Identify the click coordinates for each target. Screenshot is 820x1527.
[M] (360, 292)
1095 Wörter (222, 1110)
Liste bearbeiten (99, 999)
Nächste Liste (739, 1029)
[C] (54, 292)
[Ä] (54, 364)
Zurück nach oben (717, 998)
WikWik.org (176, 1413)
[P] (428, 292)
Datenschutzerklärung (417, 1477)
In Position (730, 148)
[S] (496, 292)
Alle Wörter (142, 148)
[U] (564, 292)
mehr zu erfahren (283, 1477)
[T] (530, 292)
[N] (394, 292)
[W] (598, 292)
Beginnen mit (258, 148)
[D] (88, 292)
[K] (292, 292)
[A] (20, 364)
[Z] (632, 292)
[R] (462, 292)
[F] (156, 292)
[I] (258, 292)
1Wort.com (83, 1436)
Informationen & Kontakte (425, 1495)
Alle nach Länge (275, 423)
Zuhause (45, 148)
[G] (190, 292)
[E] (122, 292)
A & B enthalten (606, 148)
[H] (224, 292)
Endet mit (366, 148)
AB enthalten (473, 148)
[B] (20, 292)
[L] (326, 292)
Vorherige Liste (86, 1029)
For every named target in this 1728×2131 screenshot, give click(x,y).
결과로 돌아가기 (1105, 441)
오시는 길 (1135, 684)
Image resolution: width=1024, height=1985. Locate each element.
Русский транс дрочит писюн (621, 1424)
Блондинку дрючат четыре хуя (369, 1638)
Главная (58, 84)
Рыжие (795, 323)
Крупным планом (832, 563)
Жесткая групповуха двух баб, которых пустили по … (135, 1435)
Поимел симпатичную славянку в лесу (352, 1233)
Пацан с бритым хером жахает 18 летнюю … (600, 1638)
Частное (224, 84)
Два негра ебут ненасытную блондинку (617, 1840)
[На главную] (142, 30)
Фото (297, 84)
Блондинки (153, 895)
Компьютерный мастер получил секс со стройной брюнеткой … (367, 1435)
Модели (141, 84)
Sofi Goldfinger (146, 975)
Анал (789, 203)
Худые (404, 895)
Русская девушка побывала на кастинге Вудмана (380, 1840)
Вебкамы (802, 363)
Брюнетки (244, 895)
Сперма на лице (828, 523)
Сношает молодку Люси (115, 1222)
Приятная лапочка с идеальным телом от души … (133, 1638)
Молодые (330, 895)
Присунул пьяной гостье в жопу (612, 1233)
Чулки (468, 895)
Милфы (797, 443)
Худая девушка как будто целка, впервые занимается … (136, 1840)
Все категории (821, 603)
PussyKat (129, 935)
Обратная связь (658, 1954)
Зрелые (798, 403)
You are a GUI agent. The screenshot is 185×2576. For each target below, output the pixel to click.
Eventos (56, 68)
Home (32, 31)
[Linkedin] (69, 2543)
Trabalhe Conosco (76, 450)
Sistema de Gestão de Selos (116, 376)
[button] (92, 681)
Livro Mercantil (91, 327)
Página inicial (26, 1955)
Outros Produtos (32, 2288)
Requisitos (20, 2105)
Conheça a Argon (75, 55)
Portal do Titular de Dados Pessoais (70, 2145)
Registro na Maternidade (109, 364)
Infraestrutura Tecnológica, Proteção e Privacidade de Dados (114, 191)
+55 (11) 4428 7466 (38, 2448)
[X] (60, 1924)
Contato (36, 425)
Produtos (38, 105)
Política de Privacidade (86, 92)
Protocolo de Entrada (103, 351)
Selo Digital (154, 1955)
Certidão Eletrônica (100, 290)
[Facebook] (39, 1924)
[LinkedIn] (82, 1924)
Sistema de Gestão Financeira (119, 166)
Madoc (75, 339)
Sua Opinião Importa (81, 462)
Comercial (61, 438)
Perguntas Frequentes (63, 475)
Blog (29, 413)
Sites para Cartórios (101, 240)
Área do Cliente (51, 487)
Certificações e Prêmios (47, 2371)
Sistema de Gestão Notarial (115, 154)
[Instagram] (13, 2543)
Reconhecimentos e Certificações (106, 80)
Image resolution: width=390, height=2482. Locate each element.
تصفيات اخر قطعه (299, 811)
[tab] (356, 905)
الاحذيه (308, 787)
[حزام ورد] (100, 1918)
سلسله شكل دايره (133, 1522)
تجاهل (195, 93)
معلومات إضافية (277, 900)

====

**What the exercise asks**
Copy out all of the lines above exactly.

**Solution for this task**
Identify the click coordinates for each target. Screenshot is 820x1527.
[M] (360, 292)
1095 Wörter (222, 1110)
Liste bearbeiten (99, 999)
Nächste Liste (739, 1029)
[C] (54, 292)
[Ä] (54, 364)
Zurück nach oben (717, 998)
WikWik.org (176, 1413)
[P] (428, 292)
Datenschutzerklärung (417, 1477)
In Position (730, 148)
[S] (496, 292)
Alle Wörter (142, 148)
[U] (564, 292)
mehr zu erfahren (283, 1477)
[T] (530, 292)
[N] (394, 292)
[W] (598, 292)
Beginnen mit (258, 148)
[D] (88, 292)
[K] (292, 292)
[A] (20, 364)
[Z] (632, 292)
[R] (462, 292)
[F] (156, 292)
[I] (258, 292)
1Wort.com (83, 1436)
Informationen & Kontakte (425, 1495)
Alle nach Länge (275, 423)
Zuhause (45, 148)
[G] (190, 292)
[E] (122, 292)
A & B enthalten (606, 148)
[H] (224, 292)
Endet mit (366, 148)
AB enthalten (473, 148)
[B] (20, 292)
[L] (326, 292)
Vorherige Liste (86, 1029)
For every named target in this 1728×2131 screenshot, give click(x,y).
결과로 돌아가기 (1105, 441)
오시는 길 (1135, 684)
Image resolution: width=1024, height=1985. Locate each element.
Русский транс дрочит писюн (621, 1424)
Блондинку дрючат четыре хуя (369, 1638)
Главная (58, 84)
Рыжие (795, 323)
Крупным планом (832, 563)
Жесткая групповуха двух баб, которых пустили по … (135, 1435)
Поимел симпатичную славянку в лесу (352, 1233)
Пацан с бритым хером жахает 18 летнюю … (600, 1638)
Частное (224, 84)
Два негра ебут ненасытную блондинку (617, 1840)
[На главную] (142, 30)
Фото (297, 84)
Блондинки (153, 895)
Компьютерный мастер получил секс со стройной брюнеткой … (367, 1435)
Модели (141, 84)
Sofi Goldfinger (146, 975)
Анал (789, 203)
Худые (404, 895)
Русская девушка побывала на кастинге Вудмана (380, 1840)
Вебкамы (802, 363)
Брюнетки (244, 895)
Сперма на лице (828, 523)
Сношает молодку Люси (115, 1222)
Приятная лапочка с идеальным телом от души … (133, 1638)
Молодые (330, 895)
Присунул пьяной гостье в жопу (612, 1233)
Чулки (468, 895)
Милфы (797, 443)
Худая девушка как будто целка, впервые занимается … (136, 1840)
Все категории (821, 603)
PussyKat (129, 935)
Обратная связь (658, 1954)
Зрелые (798, 403)
You are a GUI agent. The screenshot is 185×2576. For each target below, output the pixel to click.
Eventos (56, 68)
Home (32, 31)
[Linkedin] (69, 2543)
Trabalhe Conosco (76, 450)
Sistema de Gestão de Selos (116, 376)
[button] (92, 681)
Livro Mercantil (91, 327)
Página inicial (26, 1955)
Outros Produtos (32, 2288)
Requisitos (20, 2105)
Conheça a Argon (75, 55)
Portal do Titular de Dados Pessoais (70, 2145)
Registro na Maternidade (109, 364)
Infraestrutura Tecnológica, Proteção e Privacidade de Dados (114, 191)
+55 (11) 4428 7466 (38, 2448)
[X] (60, 1924)
Contato (36, 425)
Produtos (38, 105)
Política de Privacidade (86, 92)
Protocolo de Entrada (103, 351)
Selo Digital (154, 1955)
Certidão Eletrônica (100, 290)
[Facebook] (39, 1924)
[LinkedIn] (82, 1924)
Sistema de Gestão Financeira (119, 166)
Madoc (75, 339)
Sua Opinião Importa (81, 462)
Comercial (61, 438)
Perguntas Frequentes (63, 475)
Blog (29, 413)
Sites para Cartórios (101, 240)
Área do Cliente (51, 487)
Certificações e Prêmios (47, 2371)
Sistema de Gestão Notarial (115, 154)
[Instagram] (13, 2543)
Reconhecimentos e Certificações (106, 80)
Image resolution: width=390, height=2482. Locate each element.
تصفيات اخر قطعه (299, 811)
[tab] (356, 905)
الاحذيه (308, 787)
[حزام ورد] (100, 1918)
سلسله شكل دايره (133, 1522)
تجاهل (195, 93)
معلومات إضافية (277, 900)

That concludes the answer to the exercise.